MATERIAL DE ORIGEN =
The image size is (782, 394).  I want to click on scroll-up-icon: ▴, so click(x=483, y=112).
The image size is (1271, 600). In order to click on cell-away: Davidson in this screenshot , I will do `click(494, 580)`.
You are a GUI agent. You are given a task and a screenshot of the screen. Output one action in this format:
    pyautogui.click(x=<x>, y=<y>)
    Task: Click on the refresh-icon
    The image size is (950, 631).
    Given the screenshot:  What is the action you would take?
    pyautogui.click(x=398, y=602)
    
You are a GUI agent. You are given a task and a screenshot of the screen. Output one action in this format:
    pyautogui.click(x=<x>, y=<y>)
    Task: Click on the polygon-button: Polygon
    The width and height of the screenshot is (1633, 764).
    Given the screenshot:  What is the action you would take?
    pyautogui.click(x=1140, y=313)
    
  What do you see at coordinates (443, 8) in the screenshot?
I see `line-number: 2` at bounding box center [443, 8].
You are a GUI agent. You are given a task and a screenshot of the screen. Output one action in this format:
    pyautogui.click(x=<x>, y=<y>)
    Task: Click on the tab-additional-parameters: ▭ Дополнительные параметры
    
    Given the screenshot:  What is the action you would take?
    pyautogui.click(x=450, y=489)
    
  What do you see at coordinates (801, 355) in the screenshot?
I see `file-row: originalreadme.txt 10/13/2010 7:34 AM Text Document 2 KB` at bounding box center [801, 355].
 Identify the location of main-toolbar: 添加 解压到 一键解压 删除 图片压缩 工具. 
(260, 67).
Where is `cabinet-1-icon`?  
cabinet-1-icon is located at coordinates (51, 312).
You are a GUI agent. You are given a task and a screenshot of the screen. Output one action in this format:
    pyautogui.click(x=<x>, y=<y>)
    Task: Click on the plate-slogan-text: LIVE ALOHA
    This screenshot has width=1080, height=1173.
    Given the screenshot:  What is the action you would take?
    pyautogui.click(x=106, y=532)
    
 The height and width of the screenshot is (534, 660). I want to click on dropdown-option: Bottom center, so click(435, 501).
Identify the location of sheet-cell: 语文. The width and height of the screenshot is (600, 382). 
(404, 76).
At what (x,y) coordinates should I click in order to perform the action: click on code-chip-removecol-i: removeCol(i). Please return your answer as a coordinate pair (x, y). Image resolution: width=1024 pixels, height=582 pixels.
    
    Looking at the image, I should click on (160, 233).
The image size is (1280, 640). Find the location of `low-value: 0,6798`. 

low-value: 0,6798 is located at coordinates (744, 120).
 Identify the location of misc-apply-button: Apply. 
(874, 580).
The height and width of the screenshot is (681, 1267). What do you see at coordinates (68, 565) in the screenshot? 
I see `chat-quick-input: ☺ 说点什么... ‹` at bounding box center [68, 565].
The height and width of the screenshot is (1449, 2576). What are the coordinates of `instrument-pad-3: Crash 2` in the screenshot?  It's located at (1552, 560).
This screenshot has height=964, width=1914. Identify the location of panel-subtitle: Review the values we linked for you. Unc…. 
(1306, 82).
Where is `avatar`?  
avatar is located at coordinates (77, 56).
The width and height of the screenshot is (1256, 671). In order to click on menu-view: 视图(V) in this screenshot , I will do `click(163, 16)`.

TAREA A REALIZAR = Reproduzca sin cambios el fragmento del material anterior que comienza en su primera línea y termina en la línea que contiene "cabinet-1-icon is located", ambas incluidas.

SOLUCIÓN DEL EJERCICIO =
The image size is (782, 394).  I want to click on scroll-up-icon: ▴, so click(x=483, y=112).
The image size is (1271, 600). In order to click on cell-away: Davidson in this screenshot , I will do `click(494, 580)`.
You are a GUI agent. You are given a task and a screenshot of the screen. Output one action in this format:
    pyautogui.click(x=<x>, y=<y>)
    Task: Click on the refresh-icon
    The image size is (950, 631).
    Given the screenshot:  What is the action you would take?
    pyautogui.click(x=398, y=602)
    
You are a GUI agent. You are given a task and a screenshot of the screen. Output one action in this format:
    pyautogui.click(x=<x>, y=<y>)
    Task: Click on the polygon-button: Polygon
    The width and height of the screenshot is (1633, 764).
    Given the screenshot:  What is the action you would take?
    pyautogui.click(x=1140, y=313)
    
  What do you see at coordinates (443, 8) in the screenshot?
I see `line-number: 2` at bounding box center [443, 8].
You are a GUI agent. You are given a task and a screenshot of the screen. Output one action in this format:
    pyautogui.click(x=<x>, y=<y>)
    Task: Click on the tab-additional-parameters: ▭ Дополнительные параметры
    
    Given the screenshot:  What is the action you would take?
    pyautogui.click(x=450, y=489)
    
  What do you see at coordinates (801, 355) in the screenshot?
I see `file-row: originalreadme.txt 10/13/2010 7:34 AM Text Document 2 KB` at bounding box center [801, 355].
 Identify the location of main-toolbar: 添加 解压到 一键解压 删除 图片压缩 工具. 
(260, 67).
Where is `cabinet-1-icon`?  
cabinet-1-icon is located at coordinates (51, 312).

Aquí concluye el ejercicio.